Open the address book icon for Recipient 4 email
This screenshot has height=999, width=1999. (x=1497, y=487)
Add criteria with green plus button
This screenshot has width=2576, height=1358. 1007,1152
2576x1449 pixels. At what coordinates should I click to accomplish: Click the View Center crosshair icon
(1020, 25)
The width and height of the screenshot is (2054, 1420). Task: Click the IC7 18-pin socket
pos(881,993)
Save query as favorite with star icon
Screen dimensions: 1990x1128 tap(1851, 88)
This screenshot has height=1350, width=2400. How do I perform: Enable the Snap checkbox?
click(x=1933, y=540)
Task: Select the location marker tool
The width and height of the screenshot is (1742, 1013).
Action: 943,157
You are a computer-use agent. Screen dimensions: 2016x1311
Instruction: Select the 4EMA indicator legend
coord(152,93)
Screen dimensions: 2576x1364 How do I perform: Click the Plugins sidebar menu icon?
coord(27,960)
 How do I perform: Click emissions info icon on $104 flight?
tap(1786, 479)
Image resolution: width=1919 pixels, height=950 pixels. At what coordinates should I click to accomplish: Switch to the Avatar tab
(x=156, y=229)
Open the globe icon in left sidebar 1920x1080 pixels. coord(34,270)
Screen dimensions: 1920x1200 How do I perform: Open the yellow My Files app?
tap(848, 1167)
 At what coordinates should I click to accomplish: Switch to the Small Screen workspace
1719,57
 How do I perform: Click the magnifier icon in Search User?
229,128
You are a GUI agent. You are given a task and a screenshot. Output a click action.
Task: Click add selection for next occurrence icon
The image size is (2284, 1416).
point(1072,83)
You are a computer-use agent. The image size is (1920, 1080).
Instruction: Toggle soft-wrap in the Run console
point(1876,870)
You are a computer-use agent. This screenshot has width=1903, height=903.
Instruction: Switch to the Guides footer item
************
▶ [Problem details]
From the data above, output exactly the lines between the one containing "Add criteria with green plus button" and the one containing "Task: Click add", counting both of them.

▶ [Finished task]
Add criteria with green plus button
This screenshot has width=2576, height=1358. 1007,1152
2576x1449 pixels. At what coordinates should I click to accomplish: Click the View Center crosshair icon
(1020, 25)
The width and height of the screenshot is (2054, 1420). Task: Click the IC7 18-pin socket
pos(881,993)
Save query as favorite with star icon
Screen dimensions: 1990x1128 tap(1851, 88)
This screenshot has height=1350, width=2400. How do I perform: Enable the Snap checkbox?
click(x=1933, y=540)
Task: Select the location marker tool
The width and height of the screenshot is (1742, 1013).
Action: 943,157
You are a computer-use agent. Screen dimensions: 2016x1311
Instruction: Select the 4EMA indicator legend
coord(152,93)
Screen dimensions: 2576x1364 How do I perform: Click the Plugins sidebar menu icon?
coord(27,960)
 How do I perform: Click emissions info icon on $104 flight?
tap(1786, 479)
Image resolution: width=1919 pixels, height=950 pixels. At what coordinates should I click to accomplish: Switch to the Avatar tab
(x=156, y=229)
Open the globe icon in left sidebar 1920x1080 pixels. coord(34,270)
Screen dimensions: 1920x1200 How do I perform: Open the yellow My Files app?
tap(848, 1167)
 At what coordinates should I click to accomplish: Switch to the Small Screen workspace
1719,57
 How do I perform: Click the magnifier icon in Search User?
229,128
You are a GUI agent. You are given a task and a screenshot. Output a click action.
Task: Click add selection for next occurrence icon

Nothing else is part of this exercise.